According to the board, more than 85% of lease obligations, worth US$3.3 trillion, do not appear on listed company balance sheets (for companies using IFRS standards or US GAAP).
This makes it difficult for investors to compare companies since they still need to estimate the effects of an entity’s off-balance sheet lease commitments.
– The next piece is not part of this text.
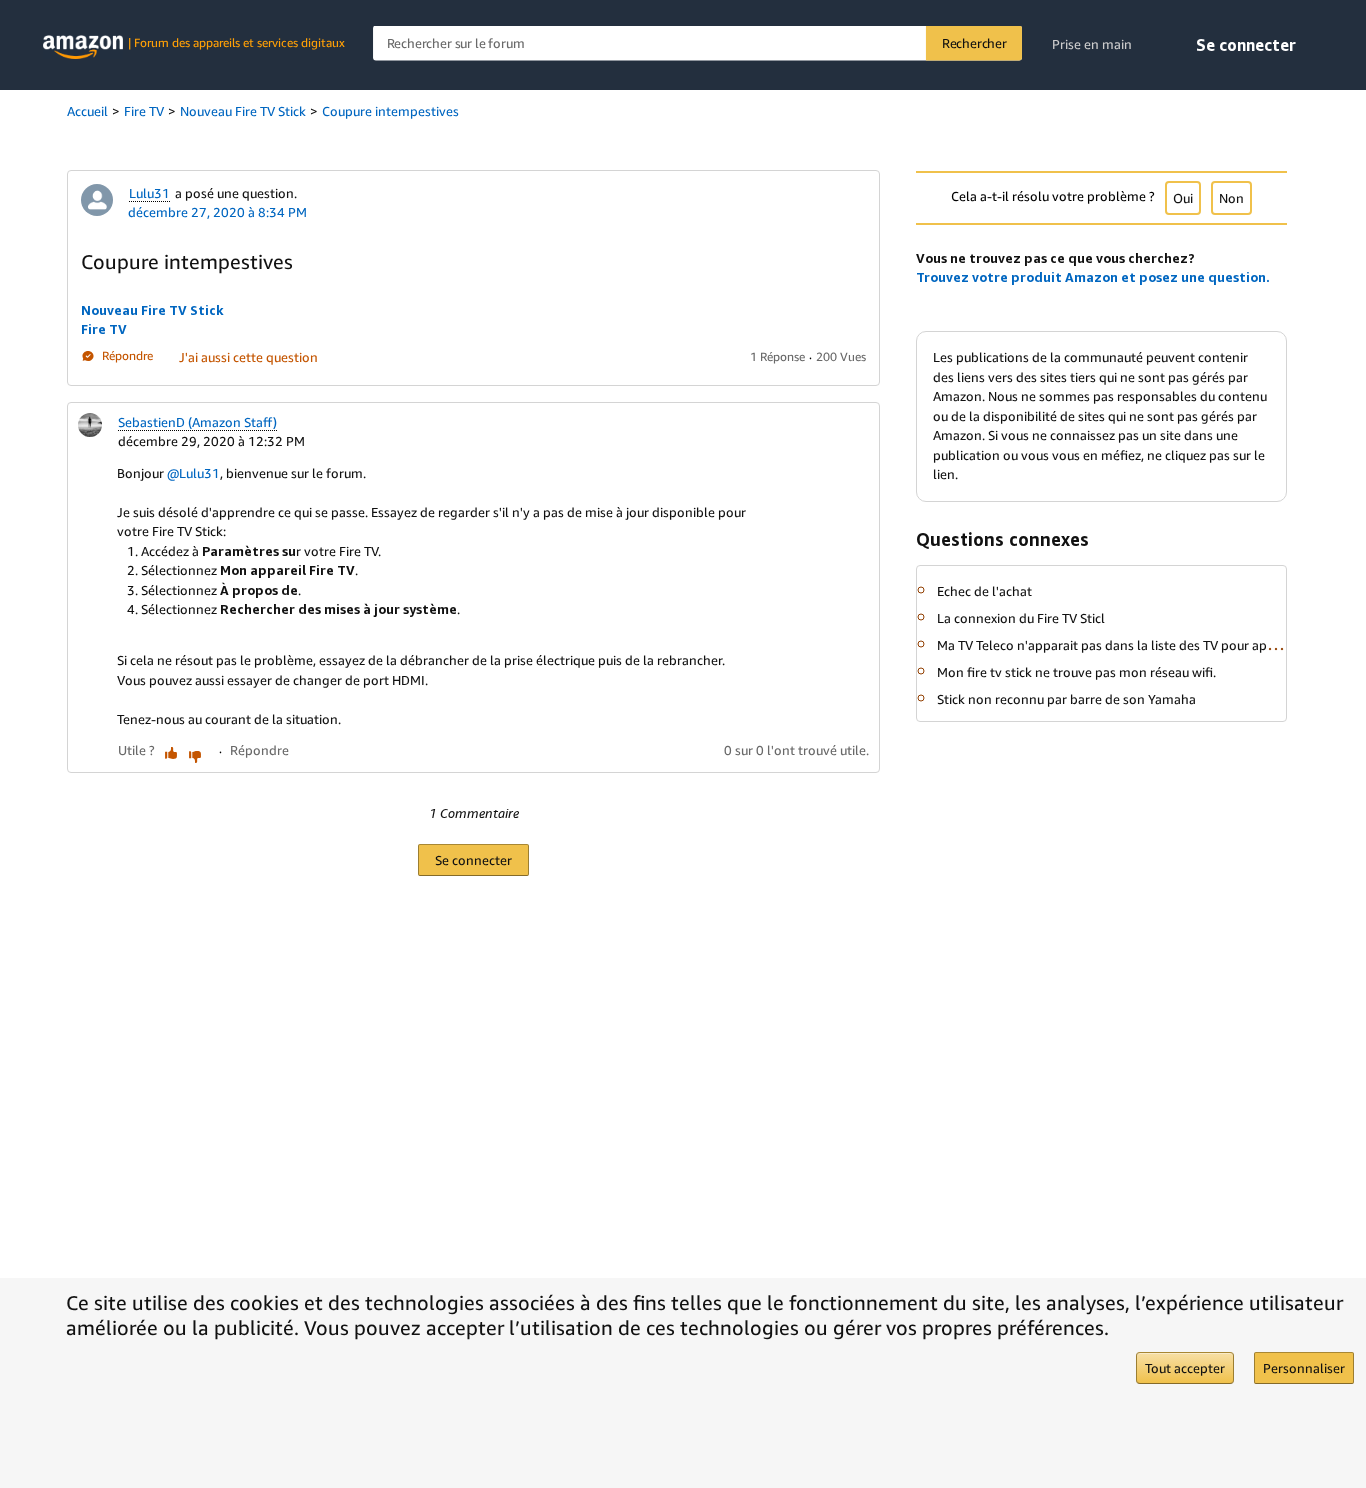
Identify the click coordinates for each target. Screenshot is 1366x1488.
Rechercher (974, 43)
The IASB Chairman Hans Hoogervorst said that:
These new accounting requirements bring lease accounting into the 21st century, ending the guesswork involved when calculating a company’s often-substantial lease obligations.
The new Standard will provide much-needed transparency on companies’ lease assets and liabilities, meaning that off-balance sheet lease financing is no longer lurking in the shadows. It will also improve comparability between companies that lease and those that borrow to buy.
IFRS 16 Scope
The new lease standard applies to all leases, including subleases, except for (IFRS 16:3):
- leases to explore for or use minerals, oil, natural gas and similar non-regenerative resources;
- leases of biological assets held by a lessee (see IAS 41 Agriculture);
- service concession arrangements (see IFRIC 12 Service Concession Arrangements);
- licences of intellectual property granted by a lessor (see IFRS 15 Revenue from Contracts with Customers); and
- rights held by a lessee under licensing agreements for items such as films, videos, plays, manuscripts, patents and copyrights within the scope of IAS 38 Intangible Assets
A lessee may apply IFRS 16 to leases of intangible assets, other than those items listed above (IFRS 16:4).
IFRS 16 Recognition Exemptions
An entity may elect not to apply IFRS 16 and account for the lease payments as an expense for the following:
- Leases with a term of 12 months or less with no purchase option – this election is made by a class of underlying assets.
- Leases where the asset has a low value when new – this election can be made on a lease-by-lease basis.